[[ Supplied data open ]]

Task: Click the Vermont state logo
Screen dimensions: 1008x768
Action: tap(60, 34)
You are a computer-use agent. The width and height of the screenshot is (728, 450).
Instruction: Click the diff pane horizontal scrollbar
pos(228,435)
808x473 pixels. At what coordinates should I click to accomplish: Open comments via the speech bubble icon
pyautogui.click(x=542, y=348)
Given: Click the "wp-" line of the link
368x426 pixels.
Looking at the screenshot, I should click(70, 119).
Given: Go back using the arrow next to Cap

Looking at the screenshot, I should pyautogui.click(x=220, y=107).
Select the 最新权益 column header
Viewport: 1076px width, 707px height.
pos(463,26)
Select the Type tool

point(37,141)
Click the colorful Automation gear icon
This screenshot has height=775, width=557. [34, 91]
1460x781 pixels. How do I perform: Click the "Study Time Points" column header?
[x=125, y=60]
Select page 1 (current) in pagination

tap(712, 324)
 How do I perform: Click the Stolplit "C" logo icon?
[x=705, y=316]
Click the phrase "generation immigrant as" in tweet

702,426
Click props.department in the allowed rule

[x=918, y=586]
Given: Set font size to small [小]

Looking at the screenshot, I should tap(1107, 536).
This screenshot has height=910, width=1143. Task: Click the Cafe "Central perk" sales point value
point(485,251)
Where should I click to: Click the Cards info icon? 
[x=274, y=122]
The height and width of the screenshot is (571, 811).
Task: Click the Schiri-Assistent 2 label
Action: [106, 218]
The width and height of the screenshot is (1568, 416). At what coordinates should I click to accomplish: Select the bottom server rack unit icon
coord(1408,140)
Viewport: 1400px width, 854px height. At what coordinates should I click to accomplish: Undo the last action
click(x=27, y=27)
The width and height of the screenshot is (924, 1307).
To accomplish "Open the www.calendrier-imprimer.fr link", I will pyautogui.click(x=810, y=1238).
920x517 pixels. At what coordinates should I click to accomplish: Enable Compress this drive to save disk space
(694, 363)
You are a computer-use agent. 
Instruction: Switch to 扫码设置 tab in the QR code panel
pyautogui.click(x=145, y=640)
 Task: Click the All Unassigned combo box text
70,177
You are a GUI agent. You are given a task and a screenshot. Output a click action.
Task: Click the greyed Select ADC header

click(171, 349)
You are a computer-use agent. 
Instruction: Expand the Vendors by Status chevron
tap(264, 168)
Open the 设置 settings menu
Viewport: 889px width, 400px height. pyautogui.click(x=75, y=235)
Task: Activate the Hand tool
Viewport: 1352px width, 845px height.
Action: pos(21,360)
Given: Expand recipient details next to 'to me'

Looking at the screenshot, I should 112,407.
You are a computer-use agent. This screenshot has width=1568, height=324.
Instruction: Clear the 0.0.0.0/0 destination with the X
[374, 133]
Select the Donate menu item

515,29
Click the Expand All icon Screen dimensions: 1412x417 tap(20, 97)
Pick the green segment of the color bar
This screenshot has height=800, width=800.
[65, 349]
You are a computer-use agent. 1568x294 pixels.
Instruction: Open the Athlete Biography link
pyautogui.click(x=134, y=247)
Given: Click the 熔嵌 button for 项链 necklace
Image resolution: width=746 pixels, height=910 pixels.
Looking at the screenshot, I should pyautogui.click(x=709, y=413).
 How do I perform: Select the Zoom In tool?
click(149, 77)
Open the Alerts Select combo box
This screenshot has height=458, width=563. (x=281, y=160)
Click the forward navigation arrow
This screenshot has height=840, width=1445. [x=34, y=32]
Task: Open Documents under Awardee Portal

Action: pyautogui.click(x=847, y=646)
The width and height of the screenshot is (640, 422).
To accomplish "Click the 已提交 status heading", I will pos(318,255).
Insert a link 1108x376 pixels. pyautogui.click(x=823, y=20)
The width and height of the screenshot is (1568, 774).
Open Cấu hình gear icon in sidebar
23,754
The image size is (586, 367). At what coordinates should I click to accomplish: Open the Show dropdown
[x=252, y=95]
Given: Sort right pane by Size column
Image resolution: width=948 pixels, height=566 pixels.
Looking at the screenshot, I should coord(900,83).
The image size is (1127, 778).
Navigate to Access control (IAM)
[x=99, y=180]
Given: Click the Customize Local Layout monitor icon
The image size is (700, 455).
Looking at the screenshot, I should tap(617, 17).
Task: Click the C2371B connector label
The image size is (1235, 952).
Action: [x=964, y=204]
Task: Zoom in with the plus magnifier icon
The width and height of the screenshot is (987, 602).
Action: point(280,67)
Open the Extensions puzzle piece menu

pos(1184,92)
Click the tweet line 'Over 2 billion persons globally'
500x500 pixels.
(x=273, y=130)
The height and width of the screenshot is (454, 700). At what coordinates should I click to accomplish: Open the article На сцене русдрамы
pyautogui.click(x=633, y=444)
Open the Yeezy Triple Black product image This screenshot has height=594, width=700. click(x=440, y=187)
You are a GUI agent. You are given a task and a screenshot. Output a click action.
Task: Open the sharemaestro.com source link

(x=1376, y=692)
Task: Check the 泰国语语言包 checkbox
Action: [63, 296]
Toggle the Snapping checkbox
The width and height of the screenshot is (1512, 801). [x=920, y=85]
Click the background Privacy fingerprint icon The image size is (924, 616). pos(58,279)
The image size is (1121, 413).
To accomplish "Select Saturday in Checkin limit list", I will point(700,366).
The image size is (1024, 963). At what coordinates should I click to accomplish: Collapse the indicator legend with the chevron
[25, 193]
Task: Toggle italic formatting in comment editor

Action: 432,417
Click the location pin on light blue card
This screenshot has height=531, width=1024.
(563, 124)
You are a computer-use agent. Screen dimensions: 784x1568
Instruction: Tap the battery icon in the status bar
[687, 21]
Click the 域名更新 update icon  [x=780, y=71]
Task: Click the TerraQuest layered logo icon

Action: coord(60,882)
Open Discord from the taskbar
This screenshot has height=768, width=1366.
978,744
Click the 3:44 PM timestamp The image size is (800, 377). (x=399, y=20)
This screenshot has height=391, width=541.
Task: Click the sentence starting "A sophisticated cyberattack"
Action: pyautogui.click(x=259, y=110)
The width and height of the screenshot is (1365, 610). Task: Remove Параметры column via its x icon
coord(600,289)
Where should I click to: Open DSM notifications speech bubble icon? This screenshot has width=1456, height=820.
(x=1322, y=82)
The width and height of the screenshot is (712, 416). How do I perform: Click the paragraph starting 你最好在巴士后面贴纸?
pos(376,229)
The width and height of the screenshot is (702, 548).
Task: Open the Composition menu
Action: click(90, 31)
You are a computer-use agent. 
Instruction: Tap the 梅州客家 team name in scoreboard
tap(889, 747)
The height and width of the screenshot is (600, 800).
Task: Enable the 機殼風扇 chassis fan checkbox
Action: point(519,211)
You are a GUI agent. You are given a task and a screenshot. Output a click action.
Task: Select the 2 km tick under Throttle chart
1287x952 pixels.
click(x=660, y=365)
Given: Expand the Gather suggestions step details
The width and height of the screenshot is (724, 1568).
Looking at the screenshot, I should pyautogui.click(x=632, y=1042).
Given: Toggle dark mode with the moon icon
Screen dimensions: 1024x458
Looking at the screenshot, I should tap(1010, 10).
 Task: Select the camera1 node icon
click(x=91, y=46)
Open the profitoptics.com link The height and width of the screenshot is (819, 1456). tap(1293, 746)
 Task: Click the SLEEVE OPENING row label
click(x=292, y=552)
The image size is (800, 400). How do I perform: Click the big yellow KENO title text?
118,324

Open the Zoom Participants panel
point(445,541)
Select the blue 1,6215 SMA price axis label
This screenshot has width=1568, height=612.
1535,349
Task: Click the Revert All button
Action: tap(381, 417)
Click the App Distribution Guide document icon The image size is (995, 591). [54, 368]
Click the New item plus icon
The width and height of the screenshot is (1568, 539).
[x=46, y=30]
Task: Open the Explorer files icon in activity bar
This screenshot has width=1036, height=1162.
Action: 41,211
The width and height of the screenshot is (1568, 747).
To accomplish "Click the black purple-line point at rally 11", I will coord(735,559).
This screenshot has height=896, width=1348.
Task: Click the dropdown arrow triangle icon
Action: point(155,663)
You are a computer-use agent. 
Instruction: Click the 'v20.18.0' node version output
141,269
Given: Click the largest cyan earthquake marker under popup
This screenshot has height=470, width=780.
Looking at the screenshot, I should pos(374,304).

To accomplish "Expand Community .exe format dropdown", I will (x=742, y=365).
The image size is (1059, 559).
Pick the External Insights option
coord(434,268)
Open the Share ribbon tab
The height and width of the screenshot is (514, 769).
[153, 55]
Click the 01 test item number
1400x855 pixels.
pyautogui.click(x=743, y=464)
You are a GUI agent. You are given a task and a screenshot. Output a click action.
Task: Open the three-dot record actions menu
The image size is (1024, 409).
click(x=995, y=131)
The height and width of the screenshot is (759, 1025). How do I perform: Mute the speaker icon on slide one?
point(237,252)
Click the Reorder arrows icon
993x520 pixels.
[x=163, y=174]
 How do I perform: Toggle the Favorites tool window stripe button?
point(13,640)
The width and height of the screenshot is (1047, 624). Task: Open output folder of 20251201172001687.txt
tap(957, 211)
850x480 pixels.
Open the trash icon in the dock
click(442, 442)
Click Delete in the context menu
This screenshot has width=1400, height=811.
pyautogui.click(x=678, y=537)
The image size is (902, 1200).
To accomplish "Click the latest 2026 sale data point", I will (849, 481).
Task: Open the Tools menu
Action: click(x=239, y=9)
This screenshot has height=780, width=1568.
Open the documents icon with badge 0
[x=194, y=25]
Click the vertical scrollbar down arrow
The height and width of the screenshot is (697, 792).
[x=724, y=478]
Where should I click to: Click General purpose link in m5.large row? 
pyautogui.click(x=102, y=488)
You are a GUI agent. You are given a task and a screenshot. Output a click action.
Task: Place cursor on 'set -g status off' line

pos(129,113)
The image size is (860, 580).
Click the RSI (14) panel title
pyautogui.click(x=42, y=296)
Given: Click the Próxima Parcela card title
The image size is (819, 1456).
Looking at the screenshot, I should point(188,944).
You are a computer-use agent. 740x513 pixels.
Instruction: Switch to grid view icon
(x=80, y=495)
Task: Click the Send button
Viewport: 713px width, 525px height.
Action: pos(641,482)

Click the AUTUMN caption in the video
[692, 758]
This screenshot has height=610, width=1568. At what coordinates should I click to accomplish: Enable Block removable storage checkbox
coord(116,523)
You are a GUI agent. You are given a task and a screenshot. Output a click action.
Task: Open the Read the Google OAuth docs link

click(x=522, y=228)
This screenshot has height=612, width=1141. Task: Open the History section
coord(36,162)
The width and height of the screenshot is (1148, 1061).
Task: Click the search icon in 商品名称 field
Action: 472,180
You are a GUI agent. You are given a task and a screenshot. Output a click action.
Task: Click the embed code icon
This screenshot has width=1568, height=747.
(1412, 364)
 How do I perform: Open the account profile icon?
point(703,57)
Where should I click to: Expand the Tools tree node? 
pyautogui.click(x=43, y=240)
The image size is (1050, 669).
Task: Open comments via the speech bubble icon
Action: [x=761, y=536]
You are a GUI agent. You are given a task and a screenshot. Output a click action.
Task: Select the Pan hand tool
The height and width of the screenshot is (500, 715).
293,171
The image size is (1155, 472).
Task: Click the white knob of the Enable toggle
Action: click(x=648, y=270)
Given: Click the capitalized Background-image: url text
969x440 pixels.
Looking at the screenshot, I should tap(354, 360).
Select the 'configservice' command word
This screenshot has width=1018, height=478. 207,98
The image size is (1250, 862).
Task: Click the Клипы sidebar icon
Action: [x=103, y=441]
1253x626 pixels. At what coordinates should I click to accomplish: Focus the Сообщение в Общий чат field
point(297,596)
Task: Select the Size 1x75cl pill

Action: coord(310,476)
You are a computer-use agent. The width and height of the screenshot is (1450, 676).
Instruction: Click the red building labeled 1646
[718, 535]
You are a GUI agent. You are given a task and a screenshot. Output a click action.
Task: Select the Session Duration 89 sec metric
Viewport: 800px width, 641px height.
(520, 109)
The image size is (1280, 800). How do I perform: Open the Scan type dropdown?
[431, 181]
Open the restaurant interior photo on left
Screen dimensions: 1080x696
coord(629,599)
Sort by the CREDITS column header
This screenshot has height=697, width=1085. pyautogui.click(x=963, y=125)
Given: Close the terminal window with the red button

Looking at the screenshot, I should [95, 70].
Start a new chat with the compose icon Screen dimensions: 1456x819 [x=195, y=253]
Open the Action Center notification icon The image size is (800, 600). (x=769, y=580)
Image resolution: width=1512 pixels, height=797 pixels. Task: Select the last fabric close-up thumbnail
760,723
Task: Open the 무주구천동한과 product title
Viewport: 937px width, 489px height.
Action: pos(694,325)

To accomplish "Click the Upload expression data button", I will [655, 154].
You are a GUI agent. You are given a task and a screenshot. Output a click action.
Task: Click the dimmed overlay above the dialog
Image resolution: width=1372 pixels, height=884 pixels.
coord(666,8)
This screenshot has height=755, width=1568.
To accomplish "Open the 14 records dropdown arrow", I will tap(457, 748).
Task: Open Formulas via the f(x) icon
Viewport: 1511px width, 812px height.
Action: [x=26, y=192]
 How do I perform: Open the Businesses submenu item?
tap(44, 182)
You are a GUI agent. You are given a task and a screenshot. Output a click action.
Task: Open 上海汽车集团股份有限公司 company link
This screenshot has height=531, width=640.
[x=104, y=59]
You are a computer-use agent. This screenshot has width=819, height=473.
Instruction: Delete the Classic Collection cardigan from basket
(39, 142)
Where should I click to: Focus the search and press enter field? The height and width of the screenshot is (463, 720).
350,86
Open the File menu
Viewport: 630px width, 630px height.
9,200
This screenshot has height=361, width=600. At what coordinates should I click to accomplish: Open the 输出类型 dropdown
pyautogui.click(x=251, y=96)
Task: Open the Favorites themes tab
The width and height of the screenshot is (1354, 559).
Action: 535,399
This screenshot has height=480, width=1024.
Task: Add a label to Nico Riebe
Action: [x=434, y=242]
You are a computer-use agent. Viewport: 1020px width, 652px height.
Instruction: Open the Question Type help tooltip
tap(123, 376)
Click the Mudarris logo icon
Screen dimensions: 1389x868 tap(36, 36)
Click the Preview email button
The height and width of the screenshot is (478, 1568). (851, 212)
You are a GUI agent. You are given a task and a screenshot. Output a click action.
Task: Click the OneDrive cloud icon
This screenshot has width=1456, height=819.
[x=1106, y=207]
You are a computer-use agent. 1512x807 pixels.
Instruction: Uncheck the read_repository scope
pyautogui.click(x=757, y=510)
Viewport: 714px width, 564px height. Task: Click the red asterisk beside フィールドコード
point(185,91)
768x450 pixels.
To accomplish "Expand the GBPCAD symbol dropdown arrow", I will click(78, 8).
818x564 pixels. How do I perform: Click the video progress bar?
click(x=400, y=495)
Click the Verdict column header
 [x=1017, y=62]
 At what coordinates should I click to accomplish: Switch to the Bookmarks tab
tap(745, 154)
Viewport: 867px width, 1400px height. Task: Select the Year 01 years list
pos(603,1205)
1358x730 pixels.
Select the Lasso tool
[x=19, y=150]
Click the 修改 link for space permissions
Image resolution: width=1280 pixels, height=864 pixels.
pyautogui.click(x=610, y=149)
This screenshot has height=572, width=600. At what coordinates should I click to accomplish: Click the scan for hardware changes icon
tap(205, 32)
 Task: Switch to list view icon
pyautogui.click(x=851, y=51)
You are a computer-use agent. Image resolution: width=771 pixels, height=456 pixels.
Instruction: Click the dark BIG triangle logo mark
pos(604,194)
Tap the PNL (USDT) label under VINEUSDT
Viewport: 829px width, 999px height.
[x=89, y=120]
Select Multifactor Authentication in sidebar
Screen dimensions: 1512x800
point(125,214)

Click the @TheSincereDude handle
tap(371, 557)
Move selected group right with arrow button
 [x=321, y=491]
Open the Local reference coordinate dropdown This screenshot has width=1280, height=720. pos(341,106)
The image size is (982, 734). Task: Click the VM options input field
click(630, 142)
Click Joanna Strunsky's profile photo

[[ Supplied data closed ]]

### Work to complete
In the material above, find the line containing "You are a computer-use agent. Screen" and the line containing "Click the 域名更新", then write out exactly those two lines and every line between them, and nothing more.

### Answer
You are a computer-use agent. Screen dimensions: 784x1568
Instruction: Tap the battery icon in the status bar
[687, 21]
Click the 域名更新 update icon  [x=780, y=71]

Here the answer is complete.